M. Alain Gournac. Incroyable !
M. Jean Chérioux. Aux leçons de gaullisme du Gouvernement, voici ce que nous, gaullistes, nous répondons :
Depuis 1962, nos institutions ont, en effet, un caractère mixte. Elles sont de nature présidentielle, compte tenu du poids qu'a donné au Président de la République son élection au suffrage universel direct et des pouvoirs étendus qu'il détient de la loi fondamentale de 1958, mais elles sont aussi de nature parlementaire : le Premier ministre est le chef de la majorité parlementaire, et l'a toujours été ; l'Assemblée nationale détient le pouvoir de renverser le Gouvernement. C'est la spécificité des institutions de notre Ve République et, compte tenu de la réalité française, c'est sans doute aussi leur force, comme elles l'ont prouvé au cours des quarante-trois dernières années. Ce fut d'ailleurs longtemps l'avis de la plupart des constitutionnaliste.

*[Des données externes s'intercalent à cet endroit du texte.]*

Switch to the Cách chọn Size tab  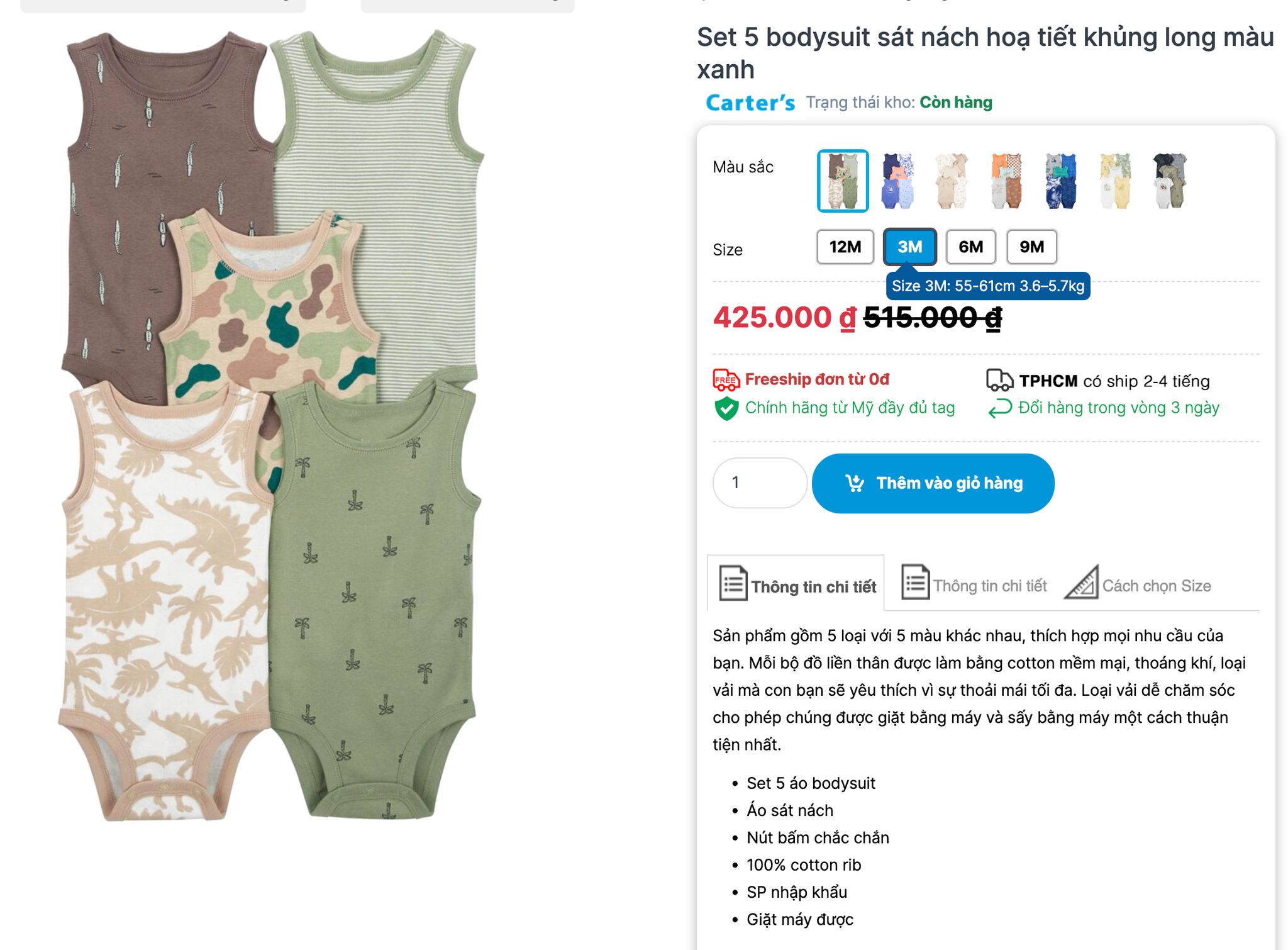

Permettez-moi de préciser mon propos. Certains affinent cette analyse en prétendant qu'il s'agit soit d'un régime présidentiel, soit d'un régime parlementaire, suivant les périodes traversées.
Ainsi, lorsque nous sommes en temps de coïncidence de la majorité présidentielle et de la majorité parlementaire, le régime tend naturellement vers le présidentialisme, puisque la nature même de l'élection du Président de la République au suffrage universel sur une seule circonscription, la circonscription nationale, c'est-à-dire toute la France, lui donne une légitimité politique et démocratique très forte et que son pouvoir de nomination du Premier ministre lui permet, en fin de compte, de contrôler l'action gouvernementale.
A contrario, en temps de cohabitation, le régime devient tout aussi naturellement parlementaire parce que, aux termes de la Constitution, c'est le Gouvernement qui « détermine et conduit la politique de la Nation » et parce qu'il est politiquement responsable devant le Parlement, ainsi que l'indique clairement l'article 20 de la Constitution.
Tantôt présidentiel, tantôt parlementaire, notre régime est donc mixte.
M. Christian Bonnet, rapporteur de la commission des lois constitutionnelles, de législation, de suffrage universel, du règlement et d'administration générale. Bien sûr !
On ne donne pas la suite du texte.